What the task asks – Copy out each line of the data holding "computer".

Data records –
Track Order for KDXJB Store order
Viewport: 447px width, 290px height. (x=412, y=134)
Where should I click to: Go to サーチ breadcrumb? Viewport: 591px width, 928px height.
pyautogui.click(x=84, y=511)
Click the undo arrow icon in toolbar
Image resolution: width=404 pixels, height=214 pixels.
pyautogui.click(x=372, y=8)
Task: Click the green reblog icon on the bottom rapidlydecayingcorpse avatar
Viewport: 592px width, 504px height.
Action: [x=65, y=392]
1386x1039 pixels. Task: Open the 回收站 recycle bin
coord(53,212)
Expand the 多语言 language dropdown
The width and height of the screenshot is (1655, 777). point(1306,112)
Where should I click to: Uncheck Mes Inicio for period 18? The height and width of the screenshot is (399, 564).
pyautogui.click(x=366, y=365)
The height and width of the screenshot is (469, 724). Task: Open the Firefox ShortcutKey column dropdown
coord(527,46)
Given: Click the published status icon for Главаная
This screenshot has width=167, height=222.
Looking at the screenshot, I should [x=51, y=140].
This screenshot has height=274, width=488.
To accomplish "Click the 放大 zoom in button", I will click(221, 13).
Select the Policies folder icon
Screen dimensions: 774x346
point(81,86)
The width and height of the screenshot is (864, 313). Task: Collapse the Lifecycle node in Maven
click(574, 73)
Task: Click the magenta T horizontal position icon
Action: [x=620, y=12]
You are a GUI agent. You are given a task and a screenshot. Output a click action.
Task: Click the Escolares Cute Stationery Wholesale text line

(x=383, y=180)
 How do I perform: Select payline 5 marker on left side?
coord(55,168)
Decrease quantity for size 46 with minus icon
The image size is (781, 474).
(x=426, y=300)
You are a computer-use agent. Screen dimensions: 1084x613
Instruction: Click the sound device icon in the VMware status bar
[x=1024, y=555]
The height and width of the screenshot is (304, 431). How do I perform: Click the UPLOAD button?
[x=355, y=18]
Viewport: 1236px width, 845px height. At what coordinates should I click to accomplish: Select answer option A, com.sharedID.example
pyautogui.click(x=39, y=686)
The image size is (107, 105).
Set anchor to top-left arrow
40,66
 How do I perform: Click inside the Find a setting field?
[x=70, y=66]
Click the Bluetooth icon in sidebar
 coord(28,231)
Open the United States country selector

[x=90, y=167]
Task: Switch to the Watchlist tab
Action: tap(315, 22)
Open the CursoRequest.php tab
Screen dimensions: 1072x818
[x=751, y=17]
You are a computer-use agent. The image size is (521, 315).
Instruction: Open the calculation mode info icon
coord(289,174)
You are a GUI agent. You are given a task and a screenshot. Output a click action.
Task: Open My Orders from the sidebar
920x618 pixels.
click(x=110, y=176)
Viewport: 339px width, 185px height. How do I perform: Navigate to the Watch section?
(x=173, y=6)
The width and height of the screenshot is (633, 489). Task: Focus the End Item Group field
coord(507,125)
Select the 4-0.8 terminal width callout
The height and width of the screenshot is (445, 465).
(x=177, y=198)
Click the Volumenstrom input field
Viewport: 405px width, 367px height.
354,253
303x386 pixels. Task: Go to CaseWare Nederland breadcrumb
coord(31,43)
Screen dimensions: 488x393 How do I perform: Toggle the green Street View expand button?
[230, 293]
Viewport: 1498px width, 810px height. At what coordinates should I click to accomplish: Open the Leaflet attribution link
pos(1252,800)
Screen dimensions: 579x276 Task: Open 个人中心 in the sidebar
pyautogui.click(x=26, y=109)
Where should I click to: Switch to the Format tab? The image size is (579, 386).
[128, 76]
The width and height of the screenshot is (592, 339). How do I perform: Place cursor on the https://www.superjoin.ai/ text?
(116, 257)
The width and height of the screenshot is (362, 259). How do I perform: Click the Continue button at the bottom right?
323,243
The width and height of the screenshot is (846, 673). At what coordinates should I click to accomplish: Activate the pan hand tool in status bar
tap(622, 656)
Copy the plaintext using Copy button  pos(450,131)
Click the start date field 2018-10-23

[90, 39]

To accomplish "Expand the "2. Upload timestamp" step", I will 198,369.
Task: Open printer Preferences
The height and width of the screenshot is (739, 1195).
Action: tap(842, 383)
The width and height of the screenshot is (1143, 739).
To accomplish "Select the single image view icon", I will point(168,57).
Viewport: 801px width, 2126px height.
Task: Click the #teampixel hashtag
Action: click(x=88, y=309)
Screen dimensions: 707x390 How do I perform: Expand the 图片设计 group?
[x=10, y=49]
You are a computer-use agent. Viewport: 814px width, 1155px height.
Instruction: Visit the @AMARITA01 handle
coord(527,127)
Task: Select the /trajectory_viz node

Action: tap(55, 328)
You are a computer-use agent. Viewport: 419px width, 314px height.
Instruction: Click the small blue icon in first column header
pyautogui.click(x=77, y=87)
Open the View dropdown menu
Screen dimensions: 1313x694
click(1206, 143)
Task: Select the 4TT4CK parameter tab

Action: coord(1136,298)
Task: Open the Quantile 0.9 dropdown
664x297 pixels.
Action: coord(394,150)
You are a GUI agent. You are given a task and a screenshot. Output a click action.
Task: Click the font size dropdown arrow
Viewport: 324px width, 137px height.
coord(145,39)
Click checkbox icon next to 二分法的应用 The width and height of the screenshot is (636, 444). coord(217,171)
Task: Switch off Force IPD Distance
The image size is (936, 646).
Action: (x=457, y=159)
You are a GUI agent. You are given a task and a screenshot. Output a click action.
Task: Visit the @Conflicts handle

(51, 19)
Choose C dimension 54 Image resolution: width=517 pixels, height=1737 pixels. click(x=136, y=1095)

Solution –
You are a computer-use agent. Screen dimensions: 1084x613
You are a computer-use agent. The image size is (521, 315).
You are a computer-use agent. Viewport: 814px width, 1155px height.
You are a computer-use agent. Viewport: 419px width, 314px height.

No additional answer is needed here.